▶ [Exercise brief]: Return each line of the data that contains the string "Task", matching case exactly.

▶ [Entries supplied]:

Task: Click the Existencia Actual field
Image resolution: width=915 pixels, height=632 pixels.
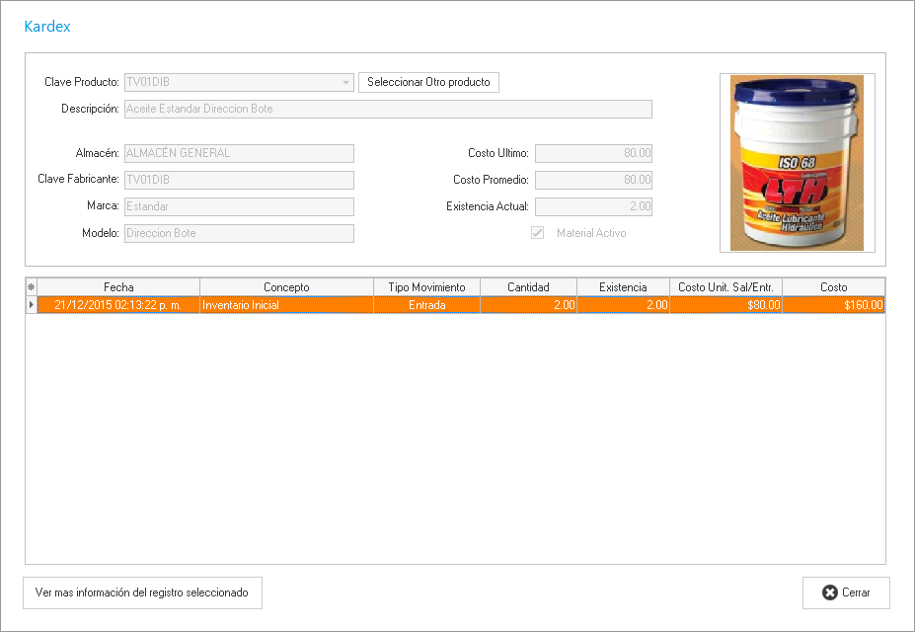Action: [593, 206]
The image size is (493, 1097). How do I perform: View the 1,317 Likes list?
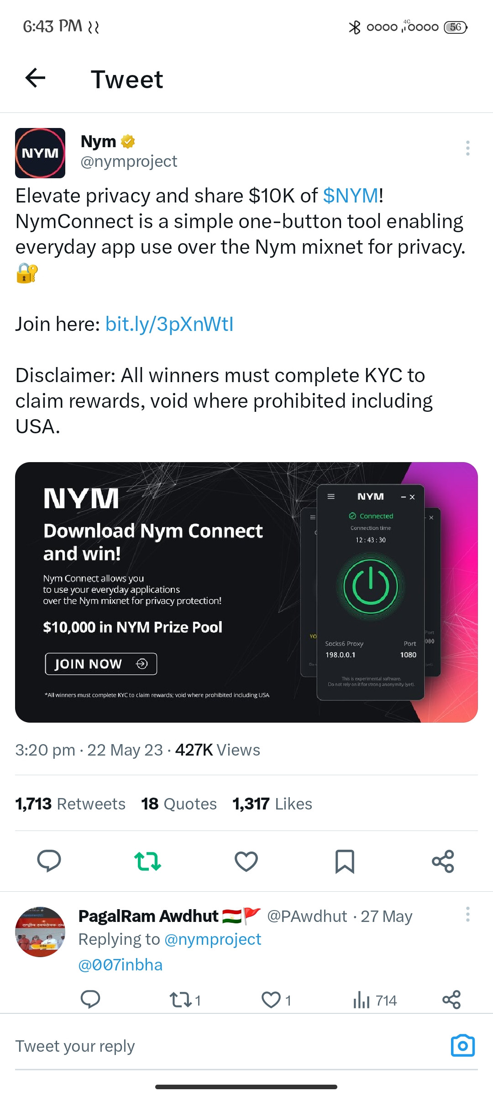pos(273,804)
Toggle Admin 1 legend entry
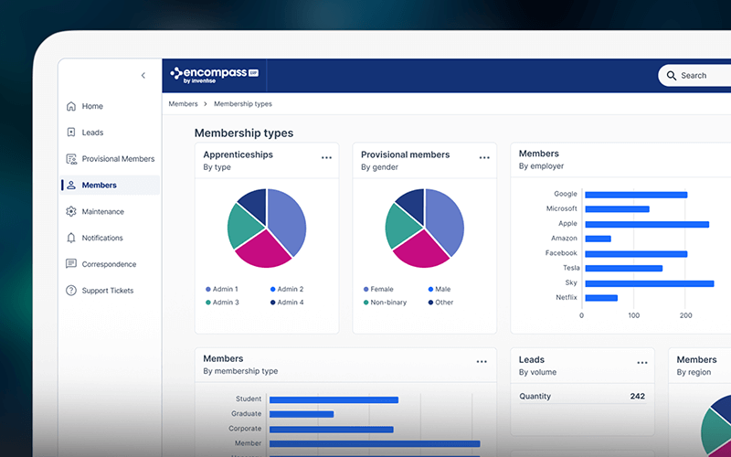Viewport: 731px width, 457px height. (x=221, y=289)
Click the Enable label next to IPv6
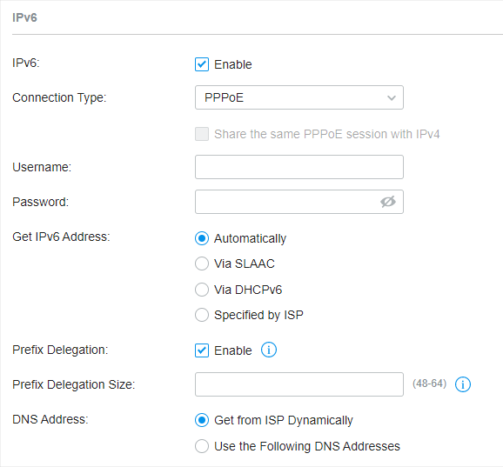The width and height of the screenshot is (503, 467). tap(233, 64)
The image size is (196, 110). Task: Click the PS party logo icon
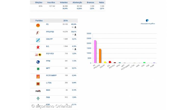coord(38,25)
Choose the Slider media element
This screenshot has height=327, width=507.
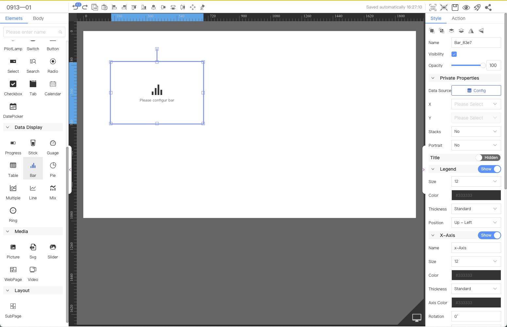(53, 250)
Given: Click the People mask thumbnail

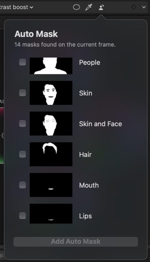Looking at the screenshot, I should click(51, 66).
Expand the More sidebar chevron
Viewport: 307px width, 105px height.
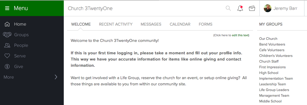tap(56, 77)
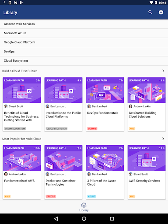Open Amazon Web Services category

coord(84,24)
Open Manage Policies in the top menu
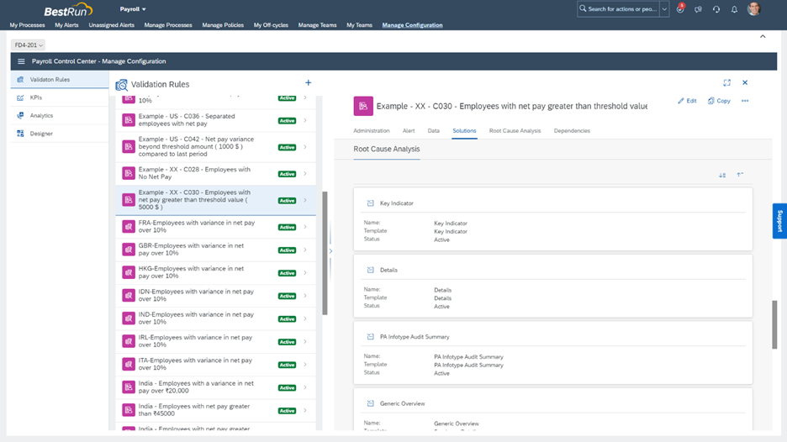This screenshot has width=787, height=442. tap(223, 25)
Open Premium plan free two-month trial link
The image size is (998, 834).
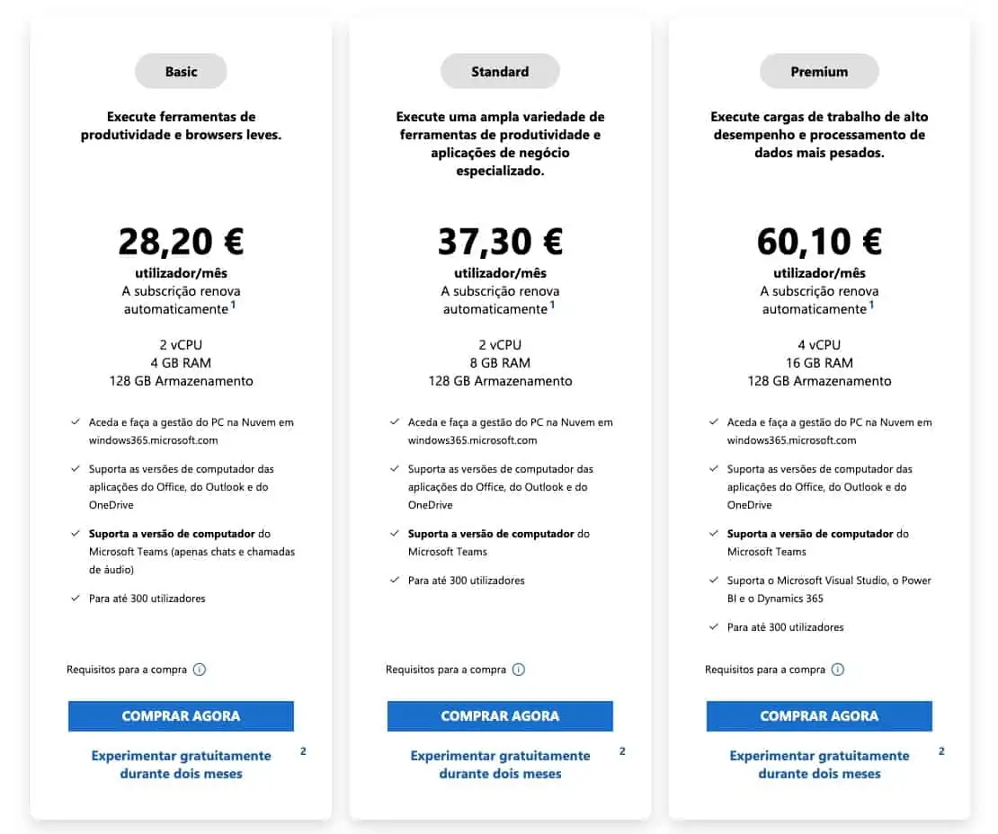[819, 764]
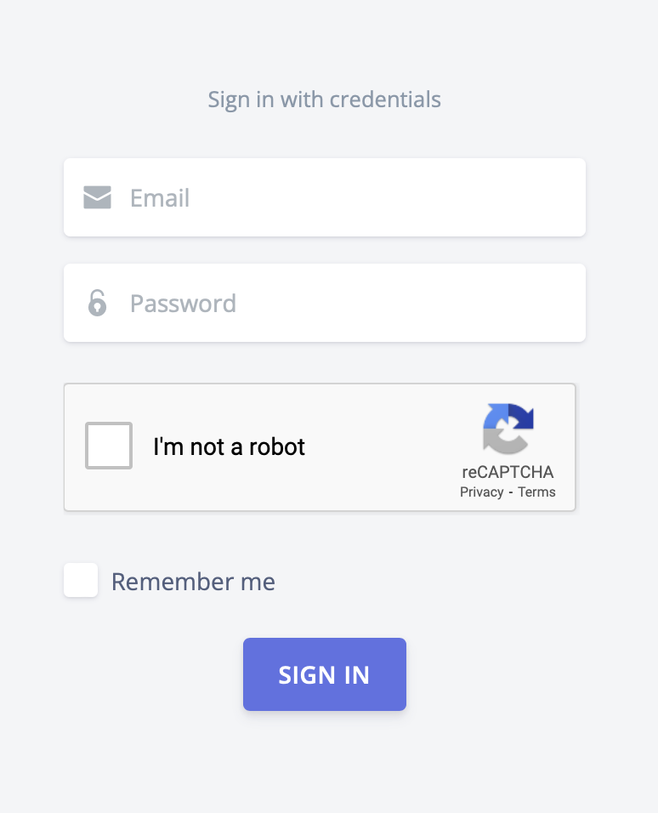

▶ [Result of the exercise]:
Task: Click the Existencia Actual field
The image size is (196, 110). Task: Click the PS party logo icon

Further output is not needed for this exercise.